Letter to the Editor: Mike Brown
December 4, 2014
Mike Brown
Your name has rang through the ears of Black Americans, Americans and people across other lands since the day you were murdered. They deemed you the “gentle giant” and somewhere along the lines your humanity and dignity was tossed aside. It wasn’t just a race issue, yet your death heavily involved you being black and you being from the South. Where our ancestrous roots of laboring on our feet day and night make it so hard to lightly tread and avoid the trembling that runs down a Black persons mind when considering having to enter those time-frozen areas. Where majority of the public is Black yet the mayor, city officials, and majority of police force is white. Where the history of your city and it’s racist policies decided where you would live to make others comfortable and avoid contact with you and other “giants,” that weren’t at all scary but just living and trying to survive. Where poverty and classism turns to you and decides that you aren’t worthy. Well Mike you were.
It may be 2014 and we may be entering a new year, yet the familiar racial circumstances that surround us all are very familiar: an old television show no one wanted to see, but keeps rerunning and showing itself to be harder to watch each time. The brutality of Mike’s death was reminiscent of Trayvon Martin’s, and Martin’s reminiscent of Emmett Till’s, and well, Till’s reminiscent of the rotten “Strange Fruit” that Nina Simone described dreadfully.

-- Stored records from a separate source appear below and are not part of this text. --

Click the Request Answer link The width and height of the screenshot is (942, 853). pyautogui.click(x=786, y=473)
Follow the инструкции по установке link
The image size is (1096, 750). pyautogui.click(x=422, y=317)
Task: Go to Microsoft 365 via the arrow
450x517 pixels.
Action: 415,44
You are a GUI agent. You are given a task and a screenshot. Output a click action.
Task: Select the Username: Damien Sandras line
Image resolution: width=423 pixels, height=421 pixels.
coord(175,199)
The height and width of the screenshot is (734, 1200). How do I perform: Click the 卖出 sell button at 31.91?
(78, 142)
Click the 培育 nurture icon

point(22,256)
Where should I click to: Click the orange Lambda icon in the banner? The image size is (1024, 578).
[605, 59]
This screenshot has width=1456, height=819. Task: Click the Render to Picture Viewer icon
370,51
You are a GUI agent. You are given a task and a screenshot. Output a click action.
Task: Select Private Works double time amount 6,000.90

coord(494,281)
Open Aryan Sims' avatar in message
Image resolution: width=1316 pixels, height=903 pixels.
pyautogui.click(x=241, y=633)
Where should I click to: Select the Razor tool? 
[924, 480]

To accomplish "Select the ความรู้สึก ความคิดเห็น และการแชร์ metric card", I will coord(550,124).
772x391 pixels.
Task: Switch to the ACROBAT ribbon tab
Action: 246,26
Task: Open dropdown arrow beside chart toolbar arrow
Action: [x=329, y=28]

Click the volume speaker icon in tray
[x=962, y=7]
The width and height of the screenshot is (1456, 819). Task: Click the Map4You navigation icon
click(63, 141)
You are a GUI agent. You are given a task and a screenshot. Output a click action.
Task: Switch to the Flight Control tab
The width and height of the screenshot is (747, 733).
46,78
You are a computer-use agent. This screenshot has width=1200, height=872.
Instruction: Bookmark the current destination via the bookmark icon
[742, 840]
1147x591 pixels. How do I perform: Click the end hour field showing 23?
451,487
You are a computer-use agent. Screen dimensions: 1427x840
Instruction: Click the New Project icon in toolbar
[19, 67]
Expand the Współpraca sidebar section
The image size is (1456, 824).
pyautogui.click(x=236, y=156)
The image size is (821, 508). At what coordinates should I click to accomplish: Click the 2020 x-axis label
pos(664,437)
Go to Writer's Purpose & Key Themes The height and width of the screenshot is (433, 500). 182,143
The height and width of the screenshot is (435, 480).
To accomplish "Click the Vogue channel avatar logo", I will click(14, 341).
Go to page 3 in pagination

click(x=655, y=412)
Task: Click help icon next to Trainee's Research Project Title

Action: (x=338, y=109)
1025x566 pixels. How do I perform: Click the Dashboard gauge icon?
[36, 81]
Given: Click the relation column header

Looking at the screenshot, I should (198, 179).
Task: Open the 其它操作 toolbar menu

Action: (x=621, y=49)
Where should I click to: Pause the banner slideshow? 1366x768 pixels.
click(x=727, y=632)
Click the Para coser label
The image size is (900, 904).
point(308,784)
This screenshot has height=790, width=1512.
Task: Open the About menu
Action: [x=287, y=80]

It’s more than unfortunate that you and others had to be subjected to American structured society: where the dead are raised to be targeted, crucified, and killed again. It’s repetitive and evokes anger and pain over and over again…. Yet the marching can never end, because injustice has proven to be well alive. And so I say thank you to protestors, marchers, social activist for you are all greatly appreciated. The sacrifices of your precious bodies, precious time, and your fragile freedom is not in vain: the world is watching and so is the next generation of young people whom will have to carry on the fight. To the parents whose children’s lives were cut short out of their own power there’s nothing one can really express or say to comfort that never- closing wound, but your strength strengthens us all, and your encouragement to strive for righteousness is most definitely empowering: keep your head up.
A man named Jimi Hendrix once said “when the power of love overcomes the love of power, the world will know peace.” To this I say keep striving for love and justice: two things that never come easy, but are always worth fighting for and toward.